» **DATASET RECORDS**
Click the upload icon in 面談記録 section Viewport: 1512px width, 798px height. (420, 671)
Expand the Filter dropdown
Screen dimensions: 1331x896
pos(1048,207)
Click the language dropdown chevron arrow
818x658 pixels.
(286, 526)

» **YOUR TASK**
Rewrite the lines of the listing above as a JSON list of strings, one string per line, with blank lines omitted.

» **EXERCISE RESPONSE**
[
  "Click the upload icon in 面談記録 section Viewport: 1512px width, 798px height. (420, 671)",
  "Expand the Filter dropdown",
  "Screen dimensions: 1331x896",
  "pos(1048,207)",
  "Click the language dropdown chevron arrow",
  "818x658 pixels.",
  "(286, 526)"
]